A few days ago, I went with my father to look at a 1989
Ford Thunderbird that a coworker of his was selling. We were fixing the brakes on the left side rear wheel, and had just gotten the wheel back on when “BANG!” The jack goes straight through the floorboard. This was bad for two reasons. For one, my father, who is pushing fifty, has had two heart attacks in the last six years, and this gave him the scare of his life because he was under it not two minutes before. Second, that rusty junkyard special nearly came down on all three of us and rolled into the guy’s wife. After all this, the guy still had the nerve to try and sell us the car, which can’t go more than forty miles per hour before it cuts out. The tires were at least 15 years old, bald as Terry Bollea and had a lone white strip on the sidewall, a sad excuse for whitewalls.
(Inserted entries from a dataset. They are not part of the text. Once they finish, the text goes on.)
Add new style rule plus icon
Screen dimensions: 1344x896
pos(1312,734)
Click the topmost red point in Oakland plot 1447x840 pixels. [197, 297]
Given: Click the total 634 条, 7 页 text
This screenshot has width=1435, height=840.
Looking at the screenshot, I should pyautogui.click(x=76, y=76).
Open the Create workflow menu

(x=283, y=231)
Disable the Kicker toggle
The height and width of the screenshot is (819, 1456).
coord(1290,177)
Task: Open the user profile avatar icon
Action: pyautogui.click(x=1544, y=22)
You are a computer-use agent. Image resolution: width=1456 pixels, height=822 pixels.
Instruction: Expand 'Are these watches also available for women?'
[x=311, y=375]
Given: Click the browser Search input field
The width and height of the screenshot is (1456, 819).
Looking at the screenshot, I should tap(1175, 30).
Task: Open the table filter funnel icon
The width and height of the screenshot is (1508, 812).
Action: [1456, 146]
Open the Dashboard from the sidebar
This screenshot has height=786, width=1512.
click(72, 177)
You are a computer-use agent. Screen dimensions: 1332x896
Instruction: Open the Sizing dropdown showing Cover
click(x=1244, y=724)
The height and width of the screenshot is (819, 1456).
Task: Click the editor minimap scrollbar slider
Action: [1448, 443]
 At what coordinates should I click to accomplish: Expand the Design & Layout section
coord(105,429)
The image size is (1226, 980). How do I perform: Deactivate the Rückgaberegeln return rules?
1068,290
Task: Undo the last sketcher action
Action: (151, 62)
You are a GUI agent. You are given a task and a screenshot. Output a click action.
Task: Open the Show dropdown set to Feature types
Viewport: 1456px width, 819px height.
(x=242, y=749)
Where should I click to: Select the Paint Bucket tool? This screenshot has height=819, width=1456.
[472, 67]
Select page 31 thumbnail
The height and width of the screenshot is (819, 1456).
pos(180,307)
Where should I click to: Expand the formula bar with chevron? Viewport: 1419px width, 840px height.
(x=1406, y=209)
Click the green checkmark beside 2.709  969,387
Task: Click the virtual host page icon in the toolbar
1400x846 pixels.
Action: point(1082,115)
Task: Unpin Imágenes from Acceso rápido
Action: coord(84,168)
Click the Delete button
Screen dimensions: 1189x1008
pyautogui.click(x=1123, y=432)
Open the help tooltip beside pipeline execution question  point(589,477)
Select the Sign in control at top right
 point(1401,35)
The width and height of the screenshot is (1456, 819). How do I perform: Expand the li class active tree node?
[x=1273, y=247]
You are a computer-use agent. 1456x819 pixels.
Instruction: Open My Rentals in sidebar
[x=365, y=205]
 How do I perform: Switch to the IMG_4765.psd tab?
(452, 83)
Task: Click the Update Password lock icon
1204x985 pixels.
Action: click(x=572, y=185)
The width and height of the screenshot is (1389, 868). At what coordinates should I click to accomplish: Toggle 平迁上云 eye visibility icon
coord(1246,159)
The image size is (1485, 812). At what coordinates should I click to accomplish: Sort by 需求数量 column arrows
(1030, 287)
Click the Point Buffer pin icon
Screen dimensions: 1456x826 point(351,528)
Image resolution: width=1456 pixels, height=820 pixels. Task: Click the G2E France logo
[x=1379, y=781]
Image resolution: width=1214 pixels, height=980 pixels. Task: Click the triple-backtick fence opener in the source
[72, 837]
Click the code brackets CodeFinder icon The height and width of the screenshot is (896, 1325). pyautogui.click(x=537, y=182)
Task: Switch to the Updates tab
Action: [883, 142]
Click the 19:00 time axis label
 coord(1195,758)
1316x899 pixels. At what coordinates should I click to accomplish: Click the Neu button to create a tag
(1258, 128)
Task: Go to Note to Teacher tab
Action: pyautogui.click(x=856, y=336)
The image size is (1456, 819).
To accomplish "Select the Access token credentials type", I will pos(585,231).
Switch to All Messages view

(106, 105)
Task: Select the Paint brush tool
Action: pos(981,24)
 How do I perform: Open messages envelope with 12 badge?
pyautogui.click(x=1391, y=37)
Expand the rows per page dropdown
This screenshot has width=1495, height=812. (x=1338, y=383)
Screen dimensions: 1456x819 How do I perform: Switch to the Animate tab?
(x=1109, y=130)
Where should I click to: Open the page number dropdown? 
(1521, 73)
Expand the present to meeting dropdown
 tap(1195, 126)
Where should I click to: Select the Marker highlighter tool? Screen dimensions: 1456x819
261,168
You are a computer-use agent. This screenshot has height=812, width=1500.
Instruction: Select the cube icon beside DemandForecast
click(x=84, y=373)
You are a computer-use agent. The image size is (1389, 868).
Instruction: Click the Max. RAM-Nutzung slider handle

For a car that’s twenty years old, the mileage wasn’t extremely high, about 164,000. The engine itself ran okay, save for a slight misfire and a clogged cat. If it hadn’t been so rusted out, I would have bought it myself (it was only $200, and even I can afford that). It would’ve made for a perfect Super Coupe swap. The interior wasn’t in bad condition, but the seats were caked with some ungodly material that nobody, not even the owner could explain. The car handled very well, but in its sorry state, even taking it around the block was one hell of a risk.
What about you? Did you come close to buying a car only to find out that it’s a total bomb? Or did you buy that car and find out too late?